Mr. Kass. It is the wrong way to do most things because the
good--the benefits and the harms are very closely linked, and
one needs more sophisticated means of doing the regulation.
However, here you have an issue where, in fact, for all our
moral pluralism, the poles continue--and I am not--I don't take
my moral compass from the Pope, but the American----
Ms. DeGette. And thank God for that.
Mr. Kass. Well, the American people want to see
reproductive cloning stopped. And if we don't act--and this--
Congressman Strickland, if I might, Congress' silence this time
will be acquiescence if somebody does it while we are silent.
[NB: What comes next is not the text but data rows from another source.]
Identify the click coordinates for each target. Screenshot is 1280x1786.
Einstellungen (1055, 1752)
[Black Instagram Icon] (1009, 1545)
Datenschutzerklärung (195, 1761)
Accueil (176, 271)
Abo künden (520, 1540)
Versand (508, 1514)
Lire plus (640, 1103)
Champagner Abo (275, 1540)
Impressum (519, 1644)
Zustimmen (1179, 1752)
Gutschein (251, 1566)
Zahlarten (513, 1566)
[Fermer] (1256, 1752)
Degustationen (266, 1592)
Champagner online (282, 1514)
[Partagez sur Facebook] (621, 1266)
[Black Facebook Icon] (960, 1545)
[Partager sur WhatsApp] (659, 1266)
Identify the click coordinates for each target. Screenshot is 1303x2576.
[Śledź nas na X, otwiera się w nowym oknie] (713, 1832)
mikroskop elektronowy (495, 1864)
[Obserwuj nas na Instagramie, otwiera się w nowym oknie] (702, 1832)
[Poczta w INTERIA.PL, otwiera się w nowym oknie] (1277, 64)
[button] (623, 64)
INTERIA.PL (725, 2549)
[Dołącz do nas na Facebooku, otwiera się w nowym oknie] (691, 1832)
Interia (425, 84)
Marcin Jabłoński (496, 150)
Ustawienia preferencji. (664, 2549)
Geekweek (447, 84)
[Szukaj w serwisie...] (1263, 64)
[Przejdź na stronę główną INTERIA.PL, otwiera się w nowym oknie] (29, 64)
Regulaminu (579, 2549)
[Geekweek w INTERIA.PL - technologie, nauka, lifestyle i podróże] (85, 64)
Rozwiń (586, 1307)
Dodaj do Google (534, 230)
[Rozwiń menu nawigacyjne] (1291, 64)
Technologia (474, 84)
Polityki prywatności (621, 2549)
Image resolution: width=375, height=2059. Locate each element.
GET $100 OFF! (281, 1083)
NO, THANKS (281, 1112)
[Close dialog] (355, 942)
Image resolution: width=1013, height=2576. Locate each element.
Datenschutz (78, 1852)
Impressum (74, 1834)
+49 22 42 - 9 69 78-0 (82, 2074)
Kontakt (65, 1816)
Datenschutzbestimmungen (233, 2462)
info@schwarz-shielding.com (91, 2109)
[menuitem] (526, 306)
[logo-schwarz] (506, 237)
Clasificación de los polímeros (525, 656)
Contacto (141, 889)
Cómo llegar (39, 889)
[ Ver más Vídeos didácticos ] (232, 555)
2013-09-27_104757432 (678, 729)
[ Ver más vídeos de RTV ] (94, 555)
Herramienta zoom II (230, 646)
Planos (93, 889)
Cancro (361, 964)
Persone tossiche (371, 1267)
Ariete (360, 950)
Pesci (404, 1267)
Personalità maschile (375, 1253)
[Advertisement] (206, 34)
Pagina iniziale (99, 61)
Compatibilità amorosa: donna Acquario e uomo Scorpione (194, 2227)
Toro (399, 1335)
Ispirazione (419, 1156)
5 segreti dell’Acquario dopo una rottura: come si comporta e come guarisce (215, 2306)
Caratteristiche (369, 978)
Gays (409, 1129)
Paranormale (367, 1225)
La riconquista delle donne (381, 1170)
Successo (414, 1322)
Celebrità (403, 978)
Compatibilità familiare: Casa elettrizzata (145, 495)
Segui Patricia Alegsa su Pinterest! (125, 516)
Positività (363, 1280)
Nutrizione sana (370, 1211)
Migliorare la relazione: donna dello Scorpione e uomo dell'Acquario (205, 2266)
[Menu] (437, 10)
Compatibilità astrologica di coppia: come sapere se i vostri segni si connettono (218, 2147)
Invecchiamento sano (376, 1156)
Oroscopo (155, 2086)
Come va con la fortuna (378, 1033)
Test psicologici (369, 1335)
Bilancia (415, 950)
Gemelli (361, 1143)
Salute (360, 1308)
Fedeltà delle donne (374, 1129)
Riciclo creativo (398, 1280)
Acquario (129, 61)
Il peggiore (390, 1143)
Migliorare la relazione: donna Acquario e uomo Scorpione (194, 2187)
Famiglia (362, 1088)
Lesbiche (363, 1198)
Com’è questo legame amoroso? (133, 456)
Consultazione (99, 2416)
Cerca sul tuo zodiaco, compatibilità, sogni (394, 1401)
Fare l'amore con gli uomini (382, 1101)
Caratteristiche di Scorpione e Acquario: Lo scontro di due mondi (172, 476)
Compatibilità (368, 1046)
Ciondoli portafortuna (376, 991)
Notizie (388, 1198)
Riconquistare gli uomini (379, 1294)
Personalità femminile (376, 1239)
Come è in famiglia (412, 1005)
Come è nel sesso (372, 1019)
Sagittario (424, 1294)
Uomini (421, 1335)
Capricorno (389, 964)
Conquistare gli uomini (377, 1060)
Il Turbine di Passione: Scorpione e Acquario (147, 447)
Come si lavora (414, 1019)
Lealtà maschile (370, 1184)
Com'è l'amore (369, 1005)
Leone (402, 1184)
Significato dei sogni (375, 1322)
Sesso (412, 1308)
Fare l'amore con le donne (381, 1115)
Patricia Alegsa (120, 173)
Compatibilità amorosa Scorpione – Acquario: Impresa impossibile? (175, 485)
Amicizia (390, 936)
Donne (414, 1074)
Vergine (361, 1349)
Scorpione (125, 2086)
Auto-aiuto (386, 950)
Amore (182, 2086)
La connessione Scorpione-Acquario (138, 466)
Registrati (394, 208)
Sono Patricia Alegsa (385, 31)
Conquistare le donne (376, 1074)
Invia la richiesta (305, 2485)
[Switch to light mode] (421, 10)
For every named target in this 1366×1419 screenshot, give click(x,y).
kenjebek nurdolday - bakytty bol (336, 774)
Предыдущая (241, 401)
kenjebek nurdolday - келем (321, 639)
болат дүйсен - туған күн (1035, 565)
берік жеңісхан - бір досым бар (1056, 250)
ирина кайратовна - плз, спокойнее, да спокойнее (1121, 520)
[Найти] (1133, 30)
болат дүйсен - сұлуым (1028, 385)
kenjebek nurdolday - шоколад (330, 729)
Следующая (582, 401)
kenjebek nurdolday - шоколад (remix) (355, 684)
Ms. DeGette. Well, Doctor, everybody here would agree,
reproductive cloning should----
Mr. Kass. Fine.
Ms. DeGette. [continuing] be banned.
Mr. Kass. Okay.
Ms. DeGette. But let us say we could----
Mr. Bilirakis. Well----
Ms. DeGette. [continuing] we could somehow stop research--
or reproductive cloning without stopping the research----
Mr. Bilirakis. I apologize----
Ms. DeGette. [continuing] cloning. Would that be----
Mr. Bilirakis. [continuing] to the gentlelady----
Ms. DeGette. [continuing] acceptable?
Mr. Bilirakis. [continuing] but we have about 5 minutes
left for a vote. We are going to have to get going there. Can
you take 30 seconds to respond?
Ms. DeGette. Thank you.
Mr. Kass. I am very long-winded. No, I think--this is so
serious that I think we should not--we should lock the barn
door before the embryo clones get out into reproductive places.
Ms. DeGette. Thank you.
Mr. Bilirakis. Honestly, I agree with Ms. DeGette. This was
a terrific panel. We hold these hearings hopefully without pre-
deciding, hopefully to learn. If anyone sitting in on these
hearings has not learned an awful lot about this subject, I
think they have had their ears bottled up.
We appreciate you being here very, very much. We will have
questions in writing to you. We would hope that you would be
willing to respond to those in a timely fashion.
And second of all, any other ideas that you all have that
might be helpful in terms of helping us make our decisions on
this very complex and significant subject, we would welcome
them with open arms. And again, our gratitude. Thank you. This
hearing is now adjourned.
[Whereupon, at 2:22 p.m, the subcommittee was adjourned.]